Em 1986, quando Tatiana nasceu, a participação da mulher no mercado de trabalho era bem menor. Segundo dados do IBGE, na década de oitenta 26,64% da população feminina acima dos 10 anos era economicamente ativa. Em 2010, a participação das mulheres saltou para 48,88%. A idade média que as mulheres tinham o primeiro filho também era menor que a de hoje e o número de filhos também caiu de lá para cá. Na década de 80, a taxa de fecundidade era de 4,3 filhos. Atualmente, a brasileira, em média, não chega a ter dois filhos.
Na visão de Dado Shneider, doutor em comunicação e especialista em comportamento das gerações, os jovens têm adiado tanto a saída da casa dos pais como o momento de ter filhos, principalmente, por um simples motivo: o aumento da expectativa de vida. Segundo o IBGE, nos anos 70 a expectativa de vida era de 57,6 anos, em 2010 já era de 73,9. “Hoje quem tem 30 anos vai morrer perto dos cem.

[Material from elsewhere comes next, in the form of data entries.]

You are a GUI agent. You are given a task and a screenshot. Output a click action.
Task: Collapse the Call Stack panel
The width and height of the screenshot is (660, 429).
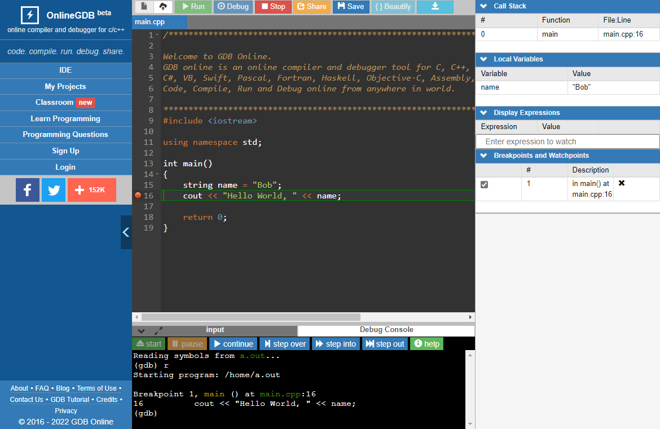click(483, 6)
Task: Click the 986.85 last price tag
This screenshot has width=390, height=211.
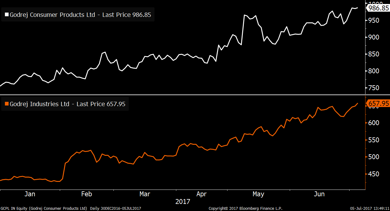Action: click(378, 8)
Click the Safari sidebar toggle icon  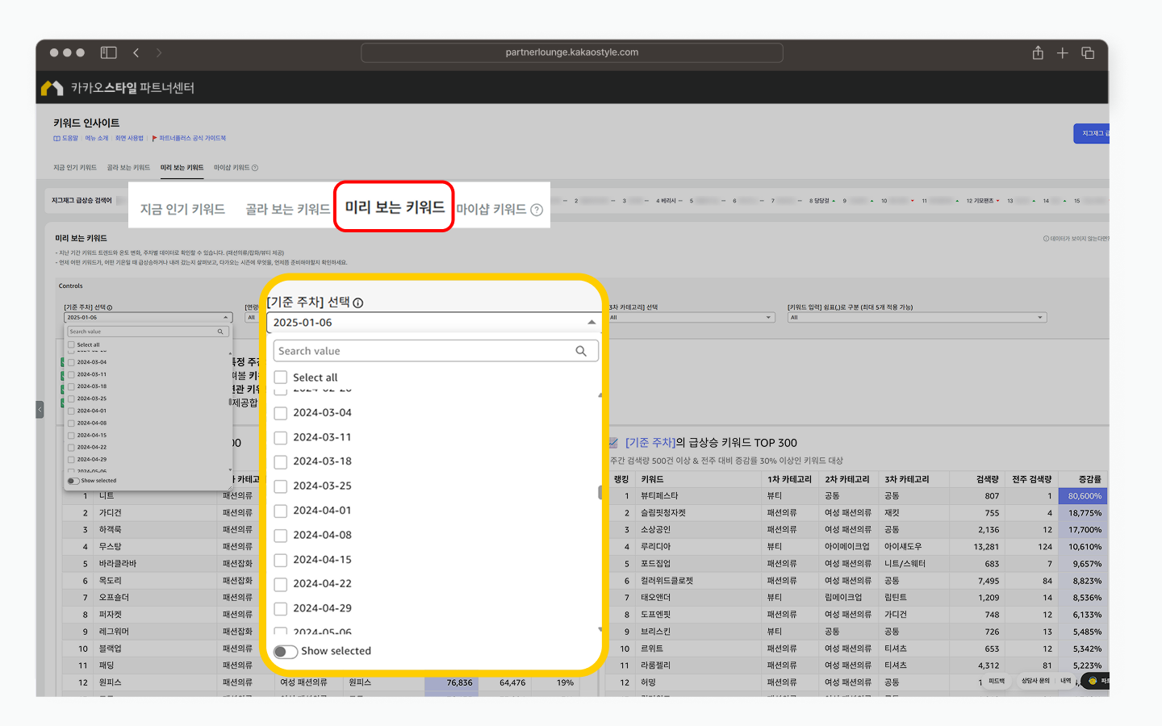[x=108, y=52]
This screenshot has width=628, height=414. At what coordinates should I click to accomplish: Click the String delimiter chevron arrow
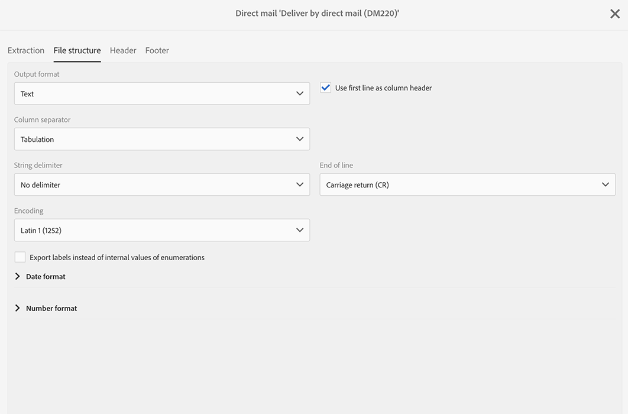300,185
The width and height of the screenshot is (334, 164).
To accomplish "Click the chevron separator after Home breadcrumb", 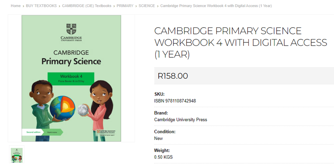I will (x=23, y=6).
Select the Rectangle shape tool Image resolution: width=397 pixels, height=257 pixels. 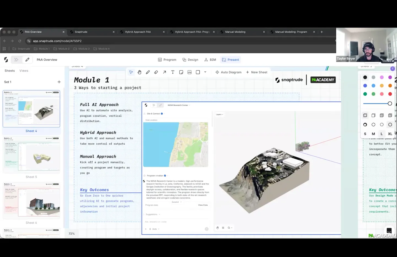click(198, 72)
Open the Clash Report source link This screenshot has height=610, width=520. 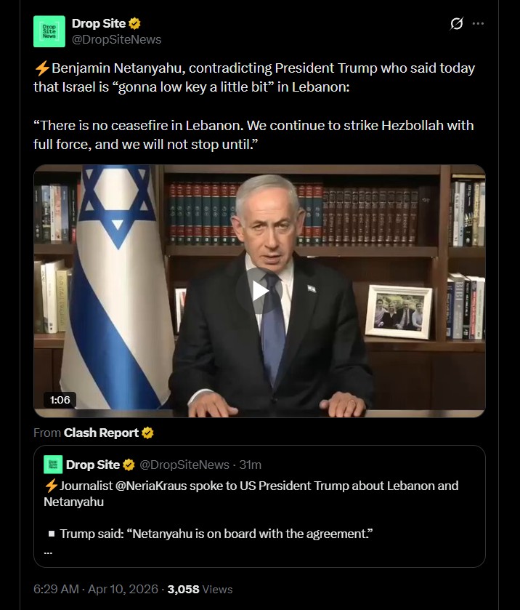point(101,433)
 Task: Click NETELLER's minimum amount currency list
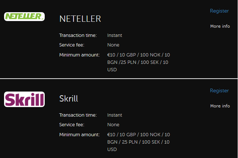[x=138, y=62]
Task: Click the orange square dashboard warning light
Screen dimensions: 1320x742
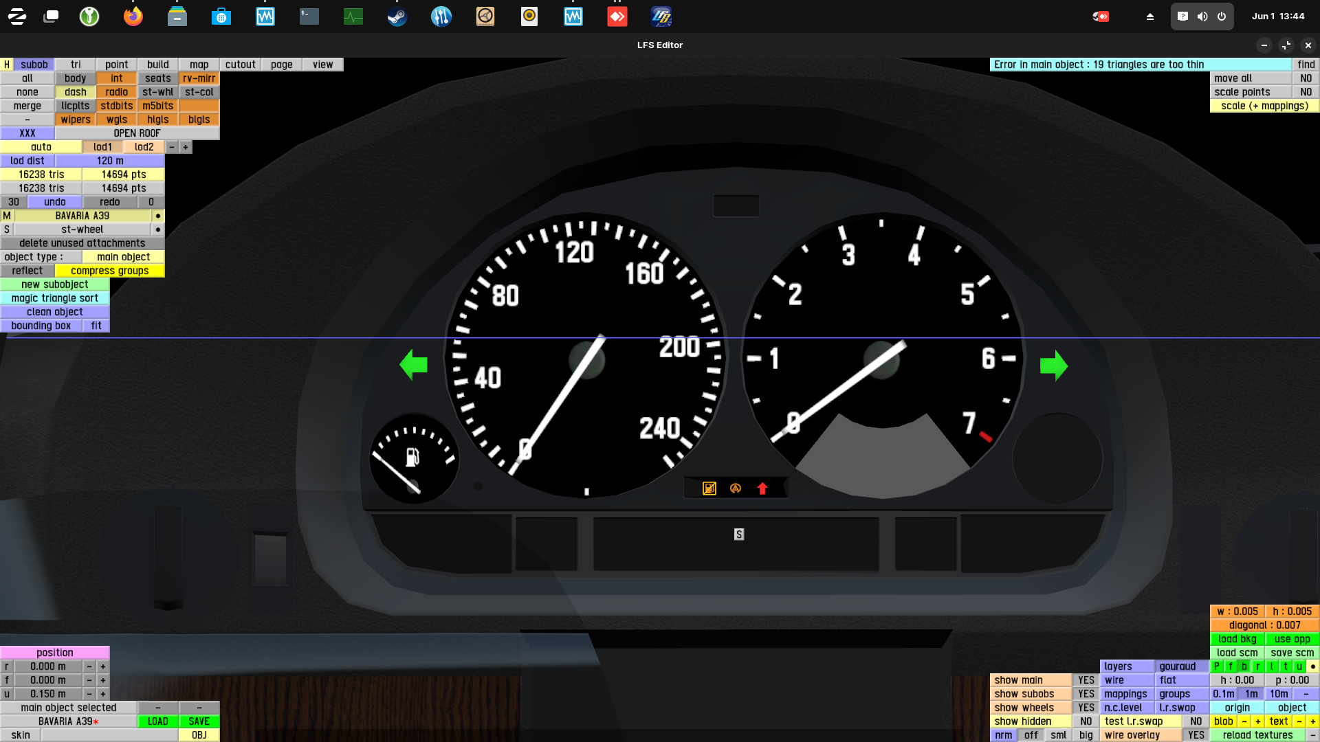Action: (710, 488)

Logo vai querer ter filhos com quase 40 e, para isso, vai optar por casar com uns 35. É matemática. Os jovens estão alongando tudo”, explica.
Claro que pesam no comportamento da atual geração de jovens diversos outros motivos subjetivos. Shneider ressalta que as prioridades foram se transformando ao longo das décadas. “Na geração dos pais dos jovens de hoje o sucesso era ter casa própria e família. Mas quem tem 30 hoje não quer ser dono de nada. Não tem afã por uma casa própria, pois quer mobilidade. Hoje o mundo é pequeno e possível, você pode pleitear uma vaga de emprego em Singapura”, explica.
Na opinião do especialista, a pessoa que morava com os pais depois dos trinta era exceção, e hoje já é mais comum. Embora já tenham algum tipo de renda, um a cada quatro jovens – de 25 a 34 anos – ainda vive com a família, é a chamada “geração canguru”. “Não acho errado é apenas fruto do nosso tempo. Antes havia uma necessidade de sair de casa para ter liberdade, hoje já não é assim. Muitos preferem prolongar o tempo com os pais para manter um padrão de vida que não conseguiriam sozinhos. Antes os pais também induziam mais os filhos a saírem”, diz.
Um dos motivos que faz esses jovens continuarem com a família é o prolongamento dos estudos. Segundo o estudo Síntese de Indicadores Sociais (2016), do IBGE, os brasileiros de até 34 anos que moram com os pais tendem a ser mais escolarizados do que aqueles com a mesma faixa etária que moram sozinhos. Recém-formada em jornalismo, Daniela Belamirno, de 23 anos, deve deixar a casa dos pais em Susano, na grande São Paulo, nos próximos meses. A saída, no entanto, é parcial. Ela vai fazer um intercâmbio de meio semestre para aprimorar o conhecimento da língua inglesa. “Depois volto para casa. Ainda sou totalmente dependente deles”, conta.
Aos 23 anos, a mãe de Daniela também morava com os pais, mas era mãe. Solteira, já tinha uma escola de dança que a ajudou a sustentar a filha. “Como ela sempre ouviu que tinha que se virar cedo, trabalhou cedo e conseguiu se realizar profissionalmente mais cedo. Essa era a prioridade”, explica. No caso de Daniela, não há essa pressão de “resolver a vida” o mais rápido possível. “Eles não me mimam, mas estão felizes de poder investir na minha educação e poder dar uma base melhor para conseguir o meu futuro de forma sólida”, ressalta.